混んだ電車。隣の老人が絶え間なく手をごそごそしていて、何をしているのかと思ったら両手の人差し指と親指に掛けた2本の輪ゴムを組み合わせてそれらをどうにかしようとしているようだった。ほとんどの人がスマートフォンを弄っているなかで、輪ゴム。僕は釘付けになった。

 

二本の輪ゴムは無色とレモンイエローで、普通の輪ゴムより少し太くて、質感も硬そうに見えた。
アヤトリや知恵の輪遊びの類いにしては力が要るようで、彼の肘はときおりがくがくと震えるほどだった。そのたびに僕に当たるのがけっこう不快だった。手指を動かすリハビリかトレーニングだろうか。
しばらくじっと見ていても手指と輪ゴムによる構造がとくに変わることはなく、彼が輪ゴムをどうしたいのか僕にはてんで理解できなかったが、そんな僕の遠慮ない凝視もお構い無しに、彼はとにかく輪ゴムに没頭していた。僕が電車に乗ってから降りるまで、それはずっと続いた。

 

その可能性は大いにあるが、僕はあれが老化防止の脳トレとか、なにか目的があるような行為であって欲しくないと思う。
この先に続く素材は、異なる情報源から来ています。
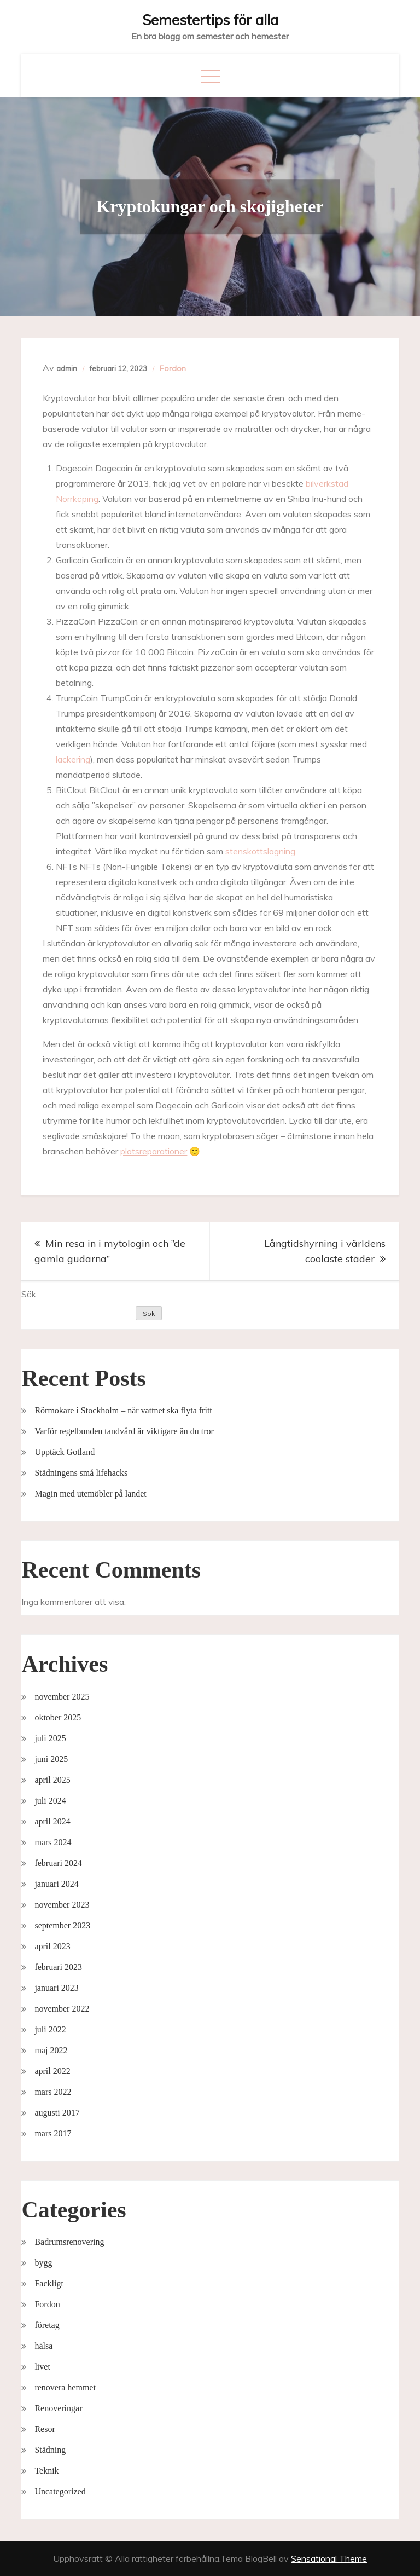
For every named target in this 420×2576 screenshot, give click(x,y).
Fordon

そういうことなら他人にぶつからないところでやれ。
しかし、もはやそう長くも生きていないであろう人間が意味不明の輪ゴム遊びに熱中していると思って見ていると、その様子はなにか素晴らしい、少なくとも興味深いもののように僕には思えた。

ベケットの『モロイ』の主人公は、6つのポケットと口のなかにある7つの「おしゃぶり石」を満遍なく順番にしゃぶるという楽しみとその複雑な手順を嬉々として述べている。純粋な遊びというのはそういうもののような気がする。本当にそんなものがあるのかはわからないけれど。